Procedure. On Day 1 of the study, participants came to a
campus laboratory where the computer logging software
was installed on their devices. Participants who also had
desktop computers were given software installation
instructions. Participants were also provided with a HRM
and were instructed to wear the heart rate monitors all their
waking hours, except when they swam, showered, or did
exceptional strenuous activity. They were told to take off
the HRMs when ready for bed.
Because the HRMs stored only 2-3 days of data,
participants were asked to meet with researchers 1-2 times
during the week of their data collection. During these
meetings, researchers downloaded the data, confirmed that
the HRM and logging software were functioning properly,
and reminded participants to complete the daily surveys.
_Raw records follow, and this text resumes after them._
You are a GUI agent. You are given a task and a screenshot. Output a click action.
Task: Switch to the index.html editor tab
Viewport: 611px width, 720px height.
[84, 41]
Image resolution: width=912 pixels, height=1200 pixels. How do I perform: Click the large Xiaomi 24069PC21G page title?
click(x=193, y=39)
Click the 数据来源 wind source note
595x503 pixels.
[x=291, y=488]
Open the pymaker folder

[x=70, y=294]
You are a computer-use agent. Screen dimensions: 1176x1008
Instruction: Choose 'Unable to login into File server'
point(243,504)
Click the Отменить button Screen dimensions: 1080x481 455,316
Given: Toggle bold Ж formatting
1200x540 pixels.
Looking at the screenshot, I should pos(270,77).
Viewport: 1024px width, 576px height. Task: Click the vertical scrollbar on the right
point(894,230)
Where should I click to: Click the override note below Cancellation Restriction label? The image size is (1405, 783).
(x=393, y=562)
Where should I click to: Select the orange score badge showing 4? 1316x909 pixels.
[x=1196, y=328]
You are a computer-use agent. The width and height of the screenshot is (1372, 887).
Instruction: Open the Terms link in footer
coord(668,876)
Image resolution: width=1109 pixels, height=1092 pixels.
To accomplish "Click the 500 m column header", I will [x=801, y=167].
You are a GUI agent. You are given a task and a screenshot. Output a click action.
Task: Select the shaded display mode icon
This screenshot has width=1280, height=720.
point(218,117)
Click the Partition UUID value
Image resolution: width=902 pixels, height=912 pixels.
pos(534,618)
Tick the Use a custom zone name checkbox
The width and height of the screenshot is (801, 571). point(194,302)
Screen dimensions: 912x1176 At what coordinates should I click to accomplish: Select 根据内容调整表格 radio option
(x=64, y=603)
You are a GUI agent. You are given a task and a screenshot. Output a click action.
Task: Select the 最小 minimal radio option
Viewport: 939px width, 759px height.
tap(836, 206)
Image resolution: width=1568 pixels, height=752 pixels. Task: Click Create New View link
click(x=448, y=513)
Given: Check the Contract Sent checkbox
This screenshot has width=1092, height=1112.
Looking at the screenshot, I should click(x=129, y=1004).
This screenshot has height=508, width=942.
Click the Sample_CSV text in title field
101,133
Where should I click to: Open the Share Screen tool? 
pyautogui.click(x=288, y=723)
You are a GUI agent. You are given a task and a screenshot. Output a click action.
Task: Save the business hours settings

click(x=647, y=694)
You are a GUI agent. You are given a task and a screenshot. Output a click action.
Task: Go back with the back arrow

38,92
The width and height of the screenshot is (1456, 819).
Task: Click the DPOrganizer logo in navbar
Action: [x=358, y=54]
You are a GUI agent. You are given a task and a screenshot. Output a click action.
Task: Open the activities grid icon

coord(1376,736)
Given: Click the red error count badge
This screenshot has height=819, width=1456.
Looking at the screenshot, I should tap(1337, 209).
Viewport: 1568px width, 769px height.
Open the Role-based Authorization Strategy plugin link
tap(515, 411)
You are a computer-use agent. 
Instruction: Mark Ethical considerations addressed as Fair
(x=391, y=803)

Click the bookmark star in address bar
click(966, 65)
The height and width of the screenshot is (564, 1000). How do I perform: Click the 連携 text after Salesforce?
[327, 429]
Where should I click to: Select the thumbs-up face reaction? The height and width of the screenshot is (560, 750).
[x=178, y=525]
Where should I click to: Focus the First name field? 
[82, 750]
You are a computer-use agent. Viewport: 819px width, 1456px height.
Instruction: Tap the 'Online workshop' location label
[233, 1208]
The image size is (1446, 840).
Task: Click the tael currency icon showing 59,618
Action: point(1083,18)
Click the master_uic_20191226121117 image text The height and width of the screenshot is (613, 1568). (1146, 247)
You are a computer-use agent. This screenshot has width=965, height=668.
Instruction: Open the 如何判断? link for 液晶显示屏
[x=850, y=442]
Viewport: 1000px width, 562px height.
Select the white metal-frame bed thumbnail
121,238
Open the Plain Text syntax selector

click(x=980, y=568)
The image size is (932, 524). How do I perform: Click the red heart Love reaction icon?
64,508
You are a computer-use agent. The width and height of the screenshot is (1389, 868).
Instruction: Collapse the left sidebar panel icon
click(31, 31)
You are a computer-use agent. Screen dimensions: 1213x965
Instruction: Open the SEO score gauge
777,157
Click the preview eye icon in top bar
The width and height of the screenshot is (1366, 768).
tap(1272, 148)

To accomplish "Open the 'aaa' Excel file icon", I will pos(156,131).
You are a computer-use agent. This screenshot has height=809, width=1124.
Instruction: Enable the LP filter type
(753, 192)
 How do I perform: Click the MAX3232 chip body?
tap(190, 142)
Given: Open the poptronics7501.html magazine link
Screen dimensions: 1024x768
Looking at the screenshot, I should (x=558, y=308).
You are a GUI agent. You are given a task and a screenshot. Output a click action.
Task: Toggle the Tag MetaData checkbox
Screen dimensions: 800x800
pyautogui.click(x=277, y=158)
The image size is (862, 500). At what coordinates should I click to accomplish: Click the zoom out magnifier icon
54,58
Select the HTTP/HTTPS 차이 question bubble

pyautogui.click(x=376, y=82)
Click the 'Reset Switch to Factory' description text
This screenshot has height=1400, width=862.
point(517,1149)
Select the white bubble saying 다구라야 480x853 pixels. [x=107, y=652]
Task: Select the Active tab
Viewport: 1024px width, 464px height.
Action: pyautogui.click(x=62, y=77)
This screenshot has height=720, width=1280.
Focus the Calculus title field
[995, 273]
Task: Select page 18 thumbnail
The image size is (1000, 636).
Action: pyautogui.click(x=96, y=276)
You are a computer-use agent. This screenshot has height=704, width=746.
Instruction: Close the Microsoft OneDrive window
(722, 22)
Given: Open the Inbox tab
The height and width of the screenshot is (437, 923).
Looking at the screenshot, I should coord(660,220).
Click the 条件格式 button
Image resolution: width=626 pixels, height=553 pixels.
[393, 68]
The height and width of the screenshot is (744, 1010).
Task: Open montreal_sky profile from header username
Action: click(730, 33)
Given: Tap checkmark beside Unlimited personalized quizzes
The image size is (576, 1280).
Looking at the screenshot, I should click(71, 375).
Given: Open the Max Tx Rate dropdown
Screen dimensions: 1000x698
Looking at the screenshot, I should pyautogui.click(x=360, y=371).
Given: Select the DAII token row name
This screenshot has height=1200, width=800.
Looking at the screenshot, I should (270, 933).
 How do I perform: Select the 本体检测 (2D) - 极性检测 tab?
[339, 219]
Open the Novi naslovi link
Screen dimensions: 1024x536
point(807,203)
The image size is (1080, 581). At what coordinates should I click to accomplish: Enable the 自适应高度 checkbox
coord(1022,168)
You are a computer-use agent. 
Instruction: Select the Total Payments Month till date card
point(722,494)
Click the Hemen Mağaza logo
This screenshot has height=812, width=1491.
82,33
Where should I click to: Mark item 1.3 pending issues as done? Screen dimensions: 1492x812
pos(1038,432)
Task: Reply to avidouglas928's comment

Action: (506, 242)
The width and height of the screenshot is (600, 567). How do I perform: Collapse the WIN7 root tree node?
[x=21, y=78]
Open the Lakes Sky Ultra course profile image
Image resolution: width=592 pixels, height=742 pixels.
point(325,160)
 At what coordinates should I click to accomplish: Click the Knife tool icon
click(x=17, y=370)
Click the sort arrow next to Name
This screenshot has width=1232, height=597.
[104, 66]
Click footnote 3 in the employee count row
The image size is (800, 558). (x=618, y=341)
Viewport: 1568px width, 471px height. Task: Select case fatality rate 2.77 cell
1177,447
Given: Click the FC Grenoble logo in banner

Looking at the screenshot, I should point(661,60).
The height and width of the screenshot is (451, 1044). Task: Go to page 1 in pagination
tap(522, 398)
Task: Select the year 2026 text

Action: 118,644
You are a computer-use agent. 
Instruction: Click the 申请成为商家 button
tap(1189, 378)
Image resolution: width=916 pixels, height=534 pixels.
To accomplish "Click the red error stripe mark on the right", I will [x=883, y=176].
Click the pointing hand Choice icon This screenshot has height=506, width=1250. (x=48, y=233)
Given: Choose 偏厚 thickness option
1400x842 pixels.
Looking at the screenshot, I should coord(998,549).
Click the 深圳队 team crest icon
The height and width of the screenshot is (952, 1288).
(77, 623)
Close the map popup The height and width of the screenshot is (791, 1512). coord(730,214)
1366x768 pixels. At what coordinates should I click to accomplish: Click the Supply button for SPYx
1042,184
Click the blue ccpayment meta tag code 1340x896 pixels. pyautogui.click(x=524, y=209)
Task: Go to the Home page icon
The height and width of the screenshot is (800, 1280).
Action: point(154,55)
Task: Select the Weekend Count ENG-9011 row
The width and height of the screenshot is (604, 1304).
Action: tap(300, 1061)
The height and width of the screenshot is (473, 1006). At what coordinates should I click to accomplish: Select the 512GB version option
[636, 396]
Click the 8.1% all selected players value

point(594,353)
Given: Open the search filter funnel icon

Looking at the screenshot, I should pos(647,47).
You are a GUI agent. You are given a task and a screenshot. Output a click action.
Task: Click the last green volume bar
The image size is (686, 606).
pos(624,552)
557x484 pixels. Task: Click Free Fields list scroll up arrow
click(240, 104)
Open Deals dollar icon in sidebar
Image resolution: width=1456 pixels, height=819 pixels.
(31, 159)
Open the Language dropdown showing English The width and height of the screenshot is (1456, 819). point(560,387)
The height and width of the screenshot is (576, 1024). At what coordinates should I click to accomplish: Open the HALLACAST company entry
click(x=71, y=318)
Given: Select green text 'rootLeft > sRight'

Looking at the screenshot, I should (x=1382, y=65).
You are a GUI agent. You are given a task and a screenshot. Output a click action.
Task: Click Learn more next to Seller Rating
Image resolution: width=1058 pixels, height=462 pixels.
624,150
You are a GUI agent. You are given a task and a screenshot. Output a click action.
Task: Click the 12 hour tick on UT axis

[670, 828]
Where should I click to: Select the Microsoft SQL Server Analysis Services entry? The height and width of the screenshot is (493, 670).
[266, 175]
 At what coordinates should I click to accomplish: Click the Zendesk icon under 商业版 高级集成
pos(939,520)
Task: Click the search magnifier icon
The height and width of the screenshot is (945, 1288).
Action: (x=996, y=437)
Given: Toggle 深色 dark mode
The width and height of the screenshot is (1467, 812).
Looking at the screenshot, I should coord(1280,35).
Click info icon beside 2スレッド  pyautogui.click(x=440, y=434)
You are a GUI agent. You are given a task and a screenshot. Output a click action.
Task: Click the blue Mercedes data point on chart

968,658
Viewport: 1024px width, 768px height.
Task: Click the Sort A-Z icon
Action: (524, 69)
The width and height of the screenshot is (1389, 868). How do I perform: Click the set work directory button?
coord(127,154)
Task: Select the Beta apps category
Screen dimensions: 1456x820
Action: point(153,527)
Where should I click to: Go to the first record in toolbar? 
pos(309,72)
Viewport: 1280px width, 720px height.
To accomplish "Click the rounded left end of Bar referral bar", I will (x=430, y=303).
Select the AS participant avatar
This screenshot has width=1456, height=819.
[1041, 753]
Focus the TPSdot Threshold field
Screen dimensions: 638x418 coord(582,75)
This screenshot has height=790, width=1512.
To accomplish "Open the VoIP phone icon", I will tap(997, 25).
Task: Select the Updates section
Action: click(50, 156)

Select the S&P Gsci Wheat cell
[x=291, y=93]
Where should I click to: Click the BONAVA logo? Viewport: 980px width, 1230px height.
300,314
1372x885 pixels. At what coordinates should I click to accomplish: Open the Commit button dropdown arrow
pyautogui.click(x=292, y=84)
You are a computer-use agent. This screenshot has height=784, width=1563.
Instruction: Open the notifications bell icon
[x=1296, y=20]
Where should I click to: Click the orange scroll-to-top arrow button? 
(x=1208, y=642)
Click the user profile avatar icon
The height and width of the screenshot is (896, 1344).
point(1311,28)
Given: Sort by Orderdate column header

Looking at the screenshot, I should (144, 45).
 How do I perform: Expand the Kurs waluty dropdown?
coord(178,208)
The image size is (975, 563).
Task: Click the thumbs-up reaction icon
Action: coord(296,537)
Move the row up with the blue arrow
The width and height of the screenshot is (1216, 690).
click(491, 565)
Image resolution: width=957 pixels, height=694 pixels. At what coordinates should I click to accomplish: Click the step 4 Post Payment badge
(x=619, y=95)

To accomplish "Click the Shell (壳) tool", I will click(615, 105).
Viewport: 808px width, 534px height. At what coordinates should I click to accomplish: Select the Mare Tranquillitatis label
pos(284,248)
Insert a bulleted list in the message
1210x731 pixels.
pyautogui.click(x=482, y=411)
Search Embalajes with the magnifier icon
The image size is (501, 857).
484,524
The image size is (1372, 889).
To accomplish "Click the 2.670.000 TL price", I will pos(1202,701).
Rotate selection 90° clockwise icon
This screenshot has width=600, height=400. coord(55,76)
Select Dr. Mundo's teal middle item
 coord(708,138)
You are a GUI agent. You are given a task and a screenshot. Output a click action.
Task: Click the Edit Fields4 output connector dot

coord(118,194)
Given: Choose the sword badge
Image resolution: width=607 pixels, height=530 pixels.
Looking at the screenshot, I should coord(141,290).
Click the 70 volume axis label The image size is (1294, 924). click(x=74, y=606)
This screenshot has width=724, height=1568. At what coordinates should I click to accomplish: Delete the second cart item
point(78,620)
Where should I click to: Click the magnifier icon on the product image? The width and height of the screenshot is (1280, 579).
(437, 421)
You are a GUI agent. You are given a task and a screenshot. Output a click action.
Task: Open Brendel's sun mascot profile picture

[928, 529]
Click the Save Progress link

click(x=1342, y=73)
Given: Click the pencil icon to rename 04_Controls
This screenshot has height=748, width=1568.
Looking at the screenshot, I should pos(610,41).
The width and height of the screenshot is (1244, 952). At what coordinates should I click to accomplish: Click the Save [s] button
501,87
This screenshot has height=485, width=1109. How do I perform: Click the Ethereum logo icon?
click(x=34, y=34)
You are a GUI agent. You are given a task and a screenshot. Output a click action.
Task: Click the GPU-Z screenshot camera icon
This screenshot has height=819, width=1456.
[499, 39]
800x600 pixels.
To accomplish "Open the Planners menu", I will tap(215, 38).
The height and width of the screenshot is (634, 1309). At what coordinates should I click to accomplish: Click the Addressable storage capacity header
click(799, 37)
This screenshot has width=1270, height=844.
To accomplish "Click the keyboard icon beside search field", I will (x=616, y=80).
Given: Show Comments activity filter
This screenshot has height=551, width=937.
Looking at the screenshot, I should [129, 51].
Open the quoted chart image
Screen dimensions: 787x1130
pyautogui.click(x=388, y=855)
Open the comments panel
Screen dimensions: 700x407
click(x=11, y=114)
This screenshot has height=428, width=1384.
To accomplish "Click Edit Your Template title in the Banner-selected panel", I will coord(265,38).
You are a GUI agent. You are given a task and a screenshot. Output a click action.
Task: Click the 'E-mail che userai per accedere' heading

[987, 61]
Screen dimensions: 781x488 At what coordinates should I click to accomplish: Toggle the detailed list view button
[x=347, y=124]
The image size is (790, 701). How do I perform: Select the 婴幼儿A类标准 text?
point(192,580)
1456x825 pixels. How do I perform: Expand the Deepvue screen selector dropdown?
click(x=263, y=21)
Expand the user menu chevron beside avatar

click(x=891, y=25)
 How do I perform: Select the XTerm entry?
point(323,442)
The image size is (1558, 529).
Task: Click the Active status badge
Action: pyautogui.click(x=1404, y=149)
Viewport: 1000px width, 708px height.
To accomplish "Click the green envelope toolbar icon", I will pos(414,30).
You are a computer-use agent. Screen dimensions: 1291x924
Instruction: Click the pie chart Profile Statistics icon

Semi-structured interviews were conducted on Day 7. We
asked participants about their general experiences during
the study, their technology and social media habits, their
various projects and responsibilities, and how technology
could reduce their stress and improve productivity and
mood. Participants were compensated $100 for the study.
HR data from the remaining days and both laptop and
desktop computer logs were obtained on Day 7.
Overview of data collected
Of 48 participants, two (one female, one male) were
excluded from the analysis. For one, our logging software
was blocked by anti-virus software in their computer from
the second day. Another was noncompliant, using another
personal computer and not recording HR.
We used Polar ProTrainer 5 software to do error correction
on the HRM data, on beats per minute (bpm). We then
calculated R-R intervals, and took the sd of R-R intervals in
15-minute intervals, yielding an HRV measure. Some HR
signals, such as a flat bpm or wild fluctuations, can be due
to a loose chest strap or temporary technical malfunction.
We eliminated such data: 20 full days of HR data from 9
participants and 32 segments of data ranging from 2-5
hours from 19 participants. The computer log data was
matched by timestamps with the HRV data in 15 minute
We collected a total of more than 1350 hours of computer
logs from 46 participants, excluding computer idle time; of
these, 108 hours are logs of desktop use, the rest are of
laptop use. We captured 117,559 computer window
switches, and recorded 3,064 hours of heart rate reading,
yielding over 15 million samples of heart rates. We
received 306 end-of-the-day surveys. Full days of computer
usage are analyzed for most analyses; partial days are
excluded due to days of set up and finish. Most participants
reported in the exit interviews that the week of study was
representative of a typical week in a school quarter; nine
mentioned the week was atypical (e.g. more or less
computer use, more stress), because of midterm and final
Overview of ICT use
In this section we present an overview of computer usage:
duration by type of online activity, and how activity and
stress change throughout the day. Two coders
independently coded the computer logs of the top 421 most
frequently visited URLs (based on at least 20 visits).
Coding was based on the name of the application used and
the domain name of the website if it was a URL. The coders
iteratively developed 10 website categories. Out of the 421
URLs, there were disagreements in 34 of these URLs. After
discussion, the coders reached consensus for all 421 URLs.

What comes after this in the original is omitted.